Look in the material below for the line holding "The Sterling by Omniyat (1273, 1149)". Set it down exactly, with each later line up to and including the line holding "Altus – Dubai Creek Harbour (1264, 119)".

**Dataset extract:**
+++++

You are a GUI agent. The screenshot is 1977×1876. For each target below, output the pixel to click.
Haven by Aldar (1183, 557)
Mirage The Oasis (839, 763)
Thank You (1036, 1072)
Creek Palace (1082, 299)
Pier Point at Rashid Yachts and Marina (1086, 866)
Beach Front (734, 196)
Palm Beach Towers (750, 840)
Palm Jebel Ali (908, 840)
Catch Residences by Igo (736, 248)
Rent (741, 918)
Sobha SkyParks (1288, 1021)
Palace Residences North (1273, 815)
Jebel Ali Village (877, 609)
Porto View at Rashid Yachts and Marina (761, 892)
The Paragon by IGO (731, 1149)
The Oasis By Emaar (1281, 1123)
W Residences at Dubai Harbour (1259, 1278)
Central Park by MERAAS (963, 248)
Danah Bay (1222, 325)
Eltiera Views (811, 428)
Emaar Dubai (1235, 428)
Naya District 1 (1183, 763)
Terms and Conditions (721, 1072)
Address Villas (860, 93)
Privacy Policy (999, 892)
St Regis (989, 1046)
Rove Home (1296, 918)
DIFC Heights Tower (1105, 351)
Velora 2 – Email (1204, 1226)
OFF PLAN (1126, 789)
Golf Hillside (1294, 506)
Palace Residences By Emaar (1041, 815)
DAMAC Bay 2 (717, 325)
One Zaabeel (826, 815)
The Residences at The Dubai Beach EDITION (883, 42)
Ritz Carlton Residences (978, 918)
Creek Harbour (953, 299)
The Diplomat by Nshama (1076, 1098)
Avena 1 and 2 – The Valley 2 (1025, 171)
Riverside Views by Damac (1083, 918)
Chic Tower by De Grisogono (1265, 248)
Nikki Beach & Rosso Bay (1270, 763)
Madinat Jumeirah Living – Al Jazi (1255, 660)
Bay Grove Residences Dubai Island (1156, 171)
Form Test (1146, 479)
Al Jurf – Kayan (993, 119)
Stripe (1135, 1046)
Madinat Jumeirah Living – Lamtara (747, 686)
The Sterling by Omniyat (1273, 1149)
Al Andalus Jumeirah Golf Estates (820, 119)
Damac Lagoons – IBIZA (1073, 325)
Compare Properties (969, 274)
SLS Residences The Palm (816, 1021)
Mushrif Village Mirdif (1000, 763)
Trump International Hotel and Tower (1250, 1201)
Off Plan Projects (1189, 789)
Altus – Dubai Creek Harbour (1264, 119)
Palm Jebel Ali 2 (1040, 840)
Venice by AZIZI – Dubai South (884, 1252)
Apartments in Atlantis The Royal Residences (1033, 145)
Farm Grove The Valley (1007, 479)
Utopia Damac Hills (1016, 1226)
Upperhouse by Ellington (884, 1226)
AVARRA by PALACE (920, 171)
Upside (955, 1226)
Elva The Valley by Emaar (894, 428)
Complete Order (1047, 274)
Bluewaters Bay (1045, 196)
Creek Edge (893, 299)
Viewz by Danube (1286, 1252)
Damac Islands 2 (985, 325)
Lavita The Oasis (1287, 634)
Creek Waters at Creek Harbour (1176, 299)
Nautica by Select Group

+++++

**Your response:**
The Sterling by Omniyat (1273, 1149)
Al Andalus Jumeirah Golf Estates (820, 119)
Damac Lagoons – IBIZA (1073, 325)
Compare Properties (969, 274)
SLS Residences The Palm (816, 1021)
Mushrif Village Mirdif (1000, 763)
Trump International Hotel and Tower (1250, 1201)
Off Plan Projects (1189, 789)
Altus – Dubai Creek Harbour (1264, 119)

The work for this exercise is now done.